[[ TEXT PASSAGE, beginning ]]

Similarly, miRNAs (e.g., NOVEL-44, NOVEL-6-1, miR-76) affecting translational regulation can play critical roles in the plant defense against pathogen infection. In addition to the essential role of DNA repair in maintaining genome stability, recent works are discussing the involvement of DNA repair proteins in plant-pathogen interactions and SAR (Fu and Dong, 2013; Camborde et al., 2019). Moreover, the miRNA-mediated control over DNA damage responses is starting to gain more interest from both an endogenous (Gualtieri et al., 2021; Macovei et al., 2021) and cross-kingdom fashion (Bellato et al., 2019). An interesting finding in this sense is the case of let-7, one of the most abundant miRNAs found in nematodes, putatively targeting the nuclear pore complex protein Nup98-Nup96 in tomatoes. This complex plays a role in nuclear-cytoplasmic trafficking and mRNA export, being involved in several important biological events such as mitotic checkpoints. Nup98-deficient mutants share pleiotropic phenotypes (decreased root elongation, accelerated floral transition, reduced fertility, and robustness), indicating that it has a critical role in plant development (Parry, 2013).

Other miRNAs worth mentioning are miR-81, min_miRNA112, and min_miRNA206 predicted to putatively target genes involved in sugar metabolism, like sucrose-phosphate phosphatase (SPP) and trehalose-p6-phosphate synthase (TPS). SSP is an important regulator of carbon partitioning and loss-of-function of this gene leads to altered carbohydrate distribution resulting in a reduced growth rate (Chen et al., 2005, 2008). TPS leads to the formation of the trehalose-6-phosphate (T6P), a metabolic intermediate acting as a signaling molecule that regulates sugar metabolism (Paul, 2008), and its silencing in the tomato caused dysfunction in ROS accumulation and decreased expression of genes responsible for defense against pathogenic infections (Suárez et al., 2008).

[[ TEXT PASSAGE, end ]]
[[ DATA SHOWN, beginning ]]

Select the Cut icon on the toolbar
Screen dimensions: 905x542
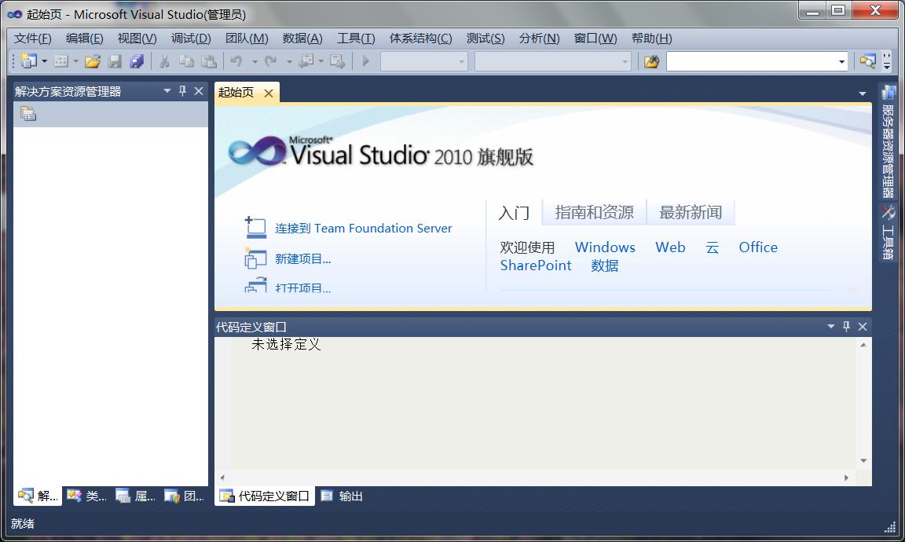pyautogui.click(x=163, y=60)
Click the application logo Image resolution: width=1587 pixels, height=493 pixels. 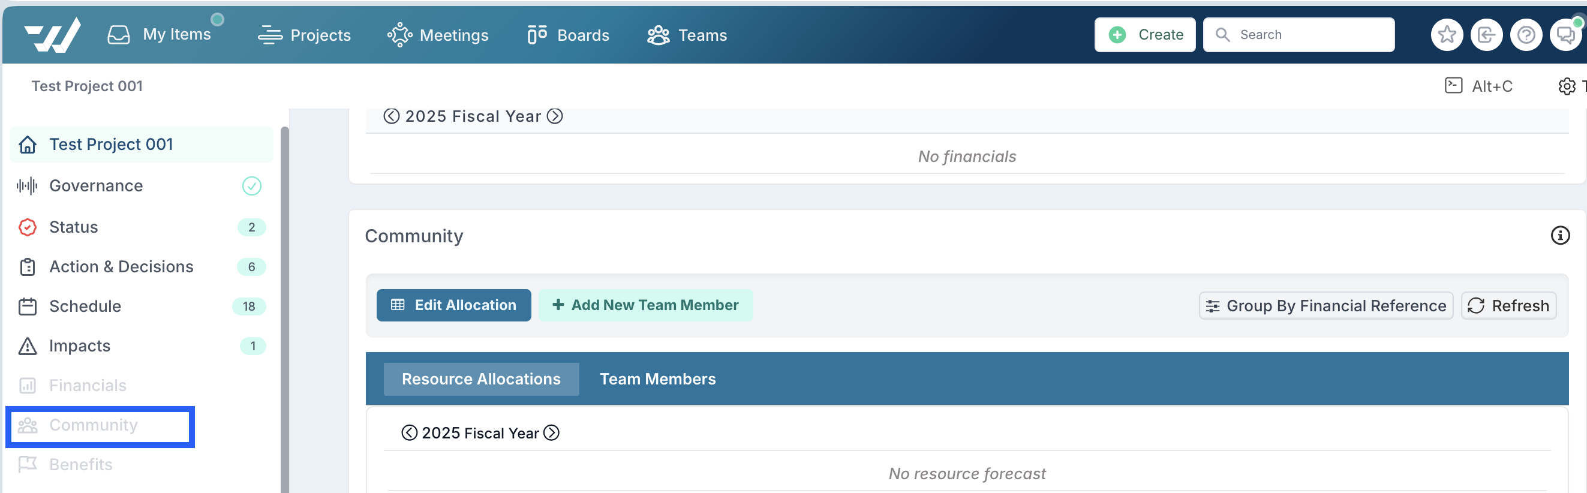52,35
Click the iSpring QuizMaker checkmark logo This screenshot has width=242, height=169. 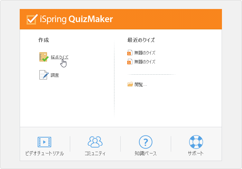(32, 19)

[[ DATA SHOWN, end ]]

PROBLEM REQUIREMENTS: Resume the text on nematode miRNAs and plant genes from where it stops. The records are separate material and have no connection to the text.

ANSWER TO THIS EXERCISE:
To conclude, the prediction analyses show that the tomato genes putatively targeted by M. incognita miRNAs have essential roles in plant development and stress response, and their silencing can have negative repercussions for the plant. This is in agreement with the parasitic relation between the two organisms, where M. incognita tries to hijack the plant systems to promote its development.

3.3 sly-miRNAs predicted to target M. incognita genes may have detrimental effects on nematode development

When tomato miRNAs were evaluated against the nematode, the enrichment analysis of target genes resulted in BPs related to regulation of Wnt protein secretion, striate muscle contraction, sterol transported activity, ubiquinol-cytochrome-c reductase activity, [2Fe-2S] cluster assembly, glycogen biosynthetic process, defense response to fungus, serine-type exopeptidase, and apoptotic mitochondrial changes (Figure 3; Supplementary Dataset 5).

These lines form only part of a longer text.